● Request
List every line in the entries below that contains the string "heading", copying each one in full.

● Supplied data
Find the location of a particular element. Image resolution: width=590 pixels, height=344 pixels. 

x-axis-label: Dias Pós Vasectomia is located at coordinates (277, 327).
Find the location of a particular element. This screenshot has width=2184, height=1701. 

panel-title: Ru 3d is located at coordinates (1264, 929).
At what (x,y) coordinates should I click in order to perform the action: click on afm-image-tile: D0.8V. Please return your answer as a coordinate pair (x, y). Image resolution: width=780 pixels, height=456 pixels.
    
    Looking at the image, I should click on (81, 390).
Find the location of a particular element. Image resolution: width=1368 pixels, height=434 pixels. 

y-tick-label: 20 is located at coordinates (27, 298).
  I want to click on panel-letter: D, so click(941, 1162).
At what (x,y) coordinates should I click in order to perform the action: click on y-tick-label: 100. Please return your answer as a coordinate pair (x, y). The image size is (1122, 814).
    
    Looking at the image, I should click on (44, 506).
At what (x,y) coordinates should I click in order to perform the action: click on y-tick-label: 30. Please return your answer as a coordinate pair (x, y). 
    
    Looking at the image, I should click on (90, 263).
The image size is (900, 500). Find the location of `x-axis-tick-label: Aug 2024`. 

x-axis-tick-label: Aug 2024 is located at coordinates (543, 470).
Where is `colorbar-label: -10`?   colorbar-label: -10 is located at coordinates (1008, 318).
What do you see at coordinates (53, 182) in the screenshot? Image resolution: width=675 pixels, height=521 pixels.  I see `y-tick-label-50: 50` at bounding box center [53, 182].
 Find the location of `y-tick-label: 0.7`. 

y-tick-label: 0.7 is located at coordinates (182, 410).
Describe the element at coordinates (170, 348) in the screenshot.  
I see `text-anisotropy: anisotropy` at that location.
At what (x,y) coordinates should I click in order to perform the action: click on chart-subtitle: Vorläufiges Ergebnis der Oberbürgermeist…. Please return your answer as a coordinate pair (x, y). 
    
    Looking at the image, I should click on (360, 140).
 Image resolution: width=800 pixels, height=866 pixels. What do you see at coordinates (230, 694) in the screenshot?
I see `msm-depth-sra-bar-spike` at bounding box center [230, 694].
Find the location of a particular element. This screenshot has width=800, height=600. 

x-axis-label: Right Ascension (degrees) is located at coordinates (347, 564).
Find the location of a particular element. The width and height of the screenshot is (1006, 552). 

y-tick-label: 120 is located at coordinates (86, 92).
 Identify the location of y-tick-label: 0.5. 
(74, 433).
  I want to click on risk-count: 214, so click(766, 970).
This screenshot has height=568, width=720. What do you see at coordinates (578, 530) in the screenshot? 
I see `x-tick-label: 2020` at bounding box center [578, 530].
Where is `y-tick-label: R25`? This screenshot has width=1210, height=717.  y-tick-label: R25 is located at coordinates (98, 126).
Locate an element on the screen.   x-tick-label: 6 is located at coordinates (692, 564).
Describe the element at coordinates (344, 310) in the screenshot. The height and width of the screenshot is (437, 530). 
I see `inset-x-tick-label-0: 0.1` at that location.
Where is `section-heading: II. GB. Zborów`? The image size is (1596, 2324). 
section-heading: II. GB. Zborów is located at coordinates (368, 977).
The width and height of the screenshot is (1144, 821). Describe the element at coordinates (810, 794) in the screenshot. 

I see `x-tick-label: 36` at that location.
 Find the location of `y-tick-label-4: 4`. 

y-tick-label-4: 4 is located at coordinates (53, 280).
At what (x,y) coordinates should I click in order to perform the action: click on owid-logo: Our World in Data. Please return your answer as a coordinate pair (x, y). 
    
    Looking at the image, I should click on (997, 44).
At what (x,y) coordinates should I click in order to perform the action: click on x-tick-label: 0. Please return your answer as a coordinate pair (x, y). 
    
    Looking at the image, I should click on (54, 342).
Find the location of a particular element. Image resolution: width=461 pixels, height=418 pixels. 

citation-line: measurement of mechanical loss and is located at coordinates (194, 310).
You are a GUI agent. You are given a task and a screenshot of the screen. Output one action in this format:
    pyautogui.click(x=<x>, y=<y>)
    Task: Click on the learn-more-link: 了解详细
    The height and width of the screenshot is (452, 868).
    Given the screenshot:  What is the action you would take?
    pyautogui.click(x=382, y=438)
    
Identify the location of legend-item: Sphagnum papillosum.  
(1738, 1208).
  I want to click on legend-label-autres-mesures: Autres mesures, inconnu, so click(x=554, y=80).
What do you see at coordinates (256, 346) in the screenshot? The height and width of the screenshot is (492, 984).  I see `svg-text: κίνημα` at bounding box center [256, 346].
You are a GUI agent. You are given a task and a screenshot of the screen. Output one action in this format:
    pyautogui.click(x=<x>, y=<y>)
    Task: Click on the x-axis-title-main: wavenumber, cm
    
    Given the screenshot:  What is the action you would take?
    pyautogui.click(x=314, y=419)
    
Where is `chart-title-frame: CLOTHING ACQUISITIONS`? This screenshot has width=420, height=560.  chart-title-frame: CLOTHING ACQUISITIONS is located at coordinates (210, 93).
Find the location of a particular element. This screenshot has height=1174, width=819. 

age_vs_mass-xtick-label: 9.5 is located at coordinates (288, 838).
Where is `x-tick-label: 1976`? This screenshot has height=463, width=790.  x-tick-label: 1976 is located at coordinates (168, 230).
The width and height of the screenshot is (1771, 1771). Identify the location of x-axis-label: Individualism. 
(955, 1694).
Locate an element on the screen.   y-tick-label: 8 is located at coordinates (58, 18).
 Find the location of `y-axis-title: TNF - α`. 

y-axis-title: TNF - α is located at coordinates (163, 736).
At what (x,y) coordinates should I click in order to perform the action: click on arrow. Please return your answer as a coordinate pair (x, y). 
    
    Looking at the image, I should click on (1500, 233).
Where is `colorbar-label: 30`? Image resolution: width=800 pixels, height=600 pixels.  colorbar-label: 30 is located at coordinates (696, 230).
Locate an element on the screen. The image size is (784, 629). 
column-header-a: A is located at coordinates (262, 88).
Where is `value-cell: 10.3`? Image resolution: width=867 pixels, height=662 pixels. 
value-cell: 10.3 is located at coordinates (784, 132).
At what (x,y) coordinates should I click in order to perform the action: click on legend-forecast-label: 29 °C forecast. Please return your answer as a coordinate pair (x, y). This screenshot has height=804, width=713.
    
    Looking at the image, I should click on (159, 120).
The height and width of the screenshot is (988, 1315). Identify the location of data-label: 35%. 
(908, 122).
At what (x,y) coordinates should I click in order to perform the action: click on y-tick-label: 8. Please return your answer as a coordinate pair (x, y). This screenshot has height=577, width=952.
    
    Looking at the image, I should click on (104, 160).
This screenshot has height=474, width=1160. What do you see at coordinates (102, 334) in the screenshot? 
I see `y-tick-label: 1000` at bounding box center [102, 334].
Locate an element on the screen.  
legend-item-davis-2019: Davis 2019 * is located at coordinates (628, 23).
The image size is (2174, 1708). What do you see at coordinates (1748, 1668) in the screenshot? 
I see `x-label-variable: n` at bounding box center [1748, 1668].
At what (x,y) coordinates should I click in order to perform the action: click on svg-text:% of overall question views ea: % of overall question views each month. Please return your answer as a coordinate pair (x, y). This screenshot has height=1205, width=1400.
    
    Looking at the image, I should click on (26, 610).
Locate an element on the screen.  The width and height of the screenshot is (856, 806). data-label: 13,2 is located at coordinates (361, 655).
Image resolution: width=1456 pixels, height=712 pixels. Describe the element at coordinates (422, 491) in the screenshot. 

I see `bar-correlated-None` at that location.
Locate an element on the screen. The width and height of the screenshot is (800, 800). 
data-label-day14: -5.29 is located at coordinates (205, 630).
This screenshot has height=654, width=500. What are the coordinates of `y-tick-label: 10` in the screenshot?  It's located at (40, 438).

● Written answer
Where is `section-heading: II. GB. Zborów`? The image size is (1596, 2324). 
section-heading: II. GB. Zborów is located at coordinates (368, 977).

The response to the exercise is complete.